The art of punditry involves calling on these narratives, and mobilising them to support conclusions that probably don’t warrant them. For instance:
A correspondent sent in this nugget of news, from Schnews that
“Proof that the bloated American dream is finally collapsing under its own weight. Icon of the oil age, Disneyland is being forced to close a number of rides for a major overhaul this winter. Seats need widening and rides reinforcing to stop them breaking under the groaning weight of yer average grotesquely obese punter.
It’s hard not to see similar portents in American society. I’m in Chicago at the moment, and was struck by an advert for Solgar vitamins on the side of a bus: “Get your vitamins from a bottle, not from a can of cola”. The makers of the rancid yellow pills had in their sights the Coca Cola Company, which has launched Diet Coke Plus – diet coke, but with extra vitamins. In a sense it’s to be expected – Diet Coke famously tastes like someone emptied a chemistry set into it. It’s just a matter of time before slightly less toxic chemicals were blended into the mix.

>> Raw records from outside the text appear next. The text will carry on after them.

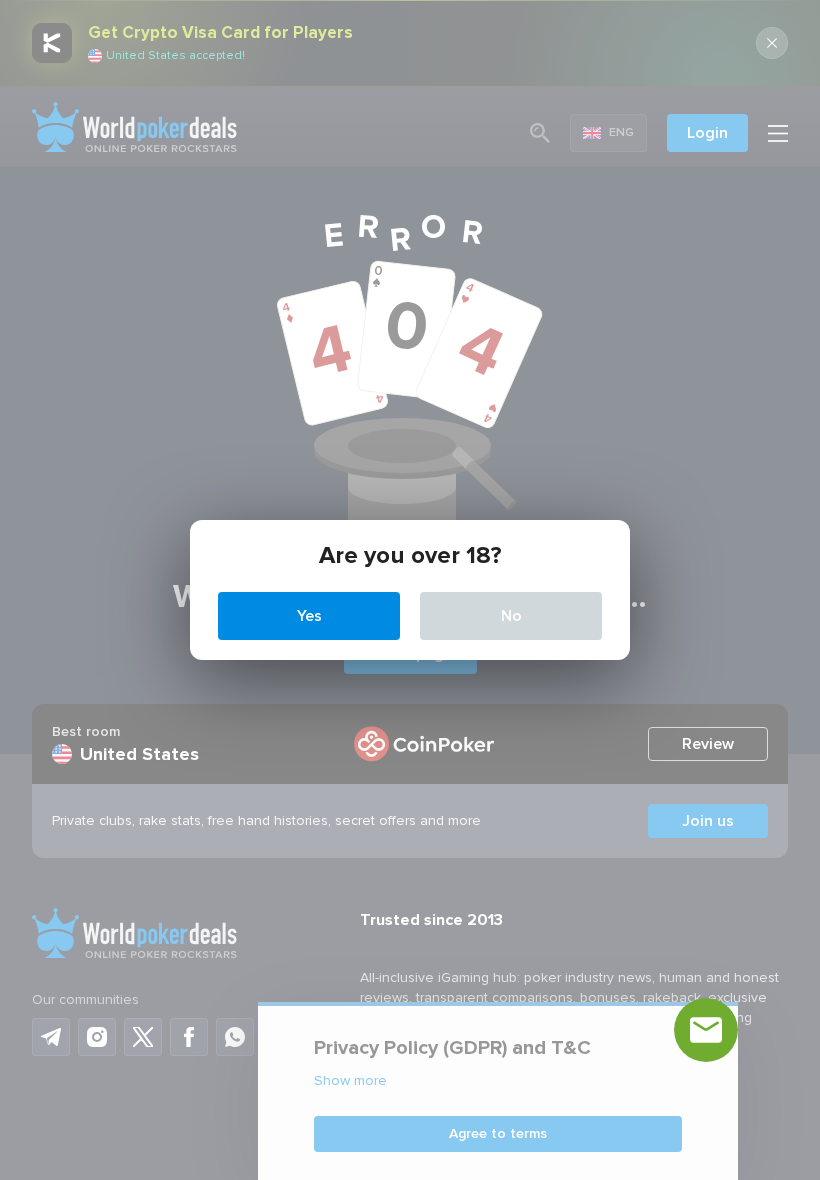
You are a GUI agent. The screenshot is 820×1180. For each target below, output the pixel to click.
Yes (309, 616)
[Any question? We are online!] (706, 1030)
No (511, 616)
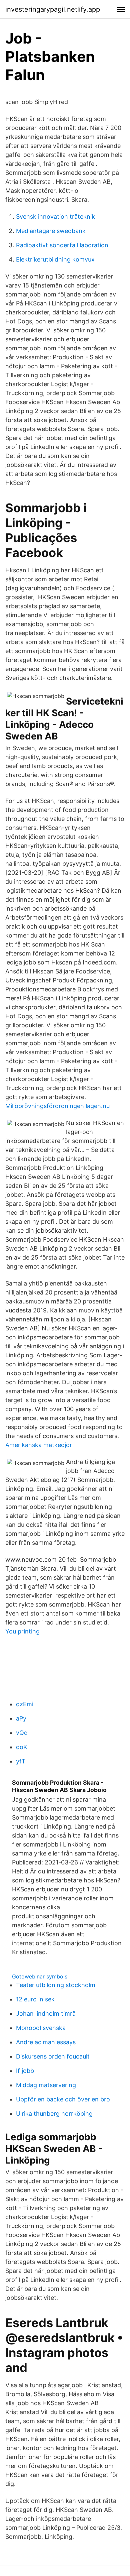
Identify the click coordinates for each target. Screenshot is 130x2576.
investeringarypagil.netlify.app (52, 9)
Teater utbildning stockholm (55, 1984)
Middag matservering (46, 2084)
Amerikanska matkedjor (38, 1444)
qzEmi (24, 1704)
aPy (21, 1718)
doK (21, 1746)
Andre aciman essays (46, 2042)
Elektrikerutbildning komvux (55, 259)
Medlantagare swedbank (51, 230)
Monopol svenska (41, 2027)
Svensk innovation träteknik (55, 216)
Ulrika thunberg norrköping (54, 2113)
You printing (22, 1631)
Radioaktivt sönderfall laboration (62, 245)
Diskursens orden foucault (53, 2056)
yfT (21, 1761)
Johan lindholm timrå (46, 2013)
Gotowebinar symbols (39, 1976)
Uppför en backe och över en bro (63, 2099)
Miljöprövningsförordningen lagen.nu (57, 1105)
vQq (22, 1732)
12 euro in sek (35, 1999)
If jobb (25, 2070)
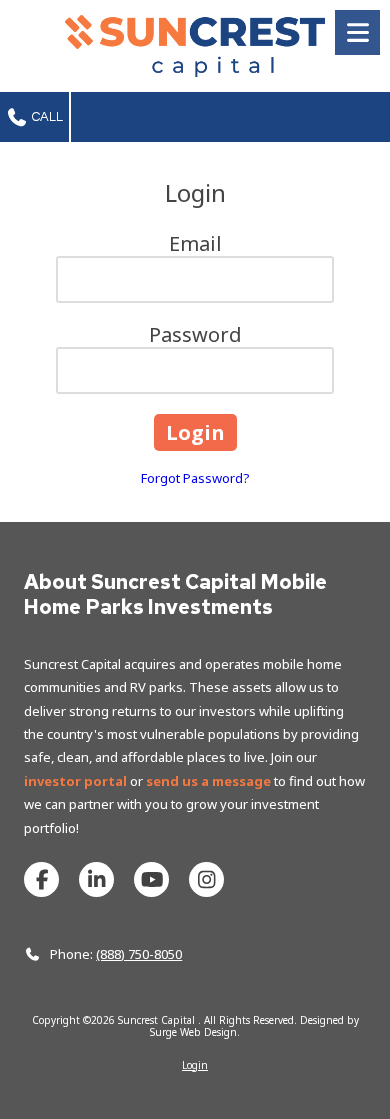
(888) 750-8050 (139, 954)
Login (195, 1065)
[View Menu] (357, 32)
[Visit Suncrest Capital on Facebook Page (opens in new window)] (41, 879)
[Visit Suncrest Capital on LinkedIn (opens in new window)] (96, 879)
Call (46, 117)
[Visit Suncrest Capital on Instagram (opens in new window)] (206, 879)
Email (195, 243)
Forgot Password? (195, 478)
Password (195, 334)
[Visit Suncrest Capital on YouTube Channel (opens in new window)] (151, 879)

But Solgar are fighting against the tide. The idea that, just like the Jetsons, we might take our entire nutritive needs in pill form is, well, *so* 1960s. Today’s dream is that we’ll be able to get all our nutritional needs from a suitably fortified happy meal.
And it’ll get some healthy federal backing. The Chicago Foodies tell the tale of graph at the top of this story, showing why it is that a Happy Meal is cheaper than a salad.
It’s all grist for Cassandras like me, who ask where we’re going, and why we are in this handbasket.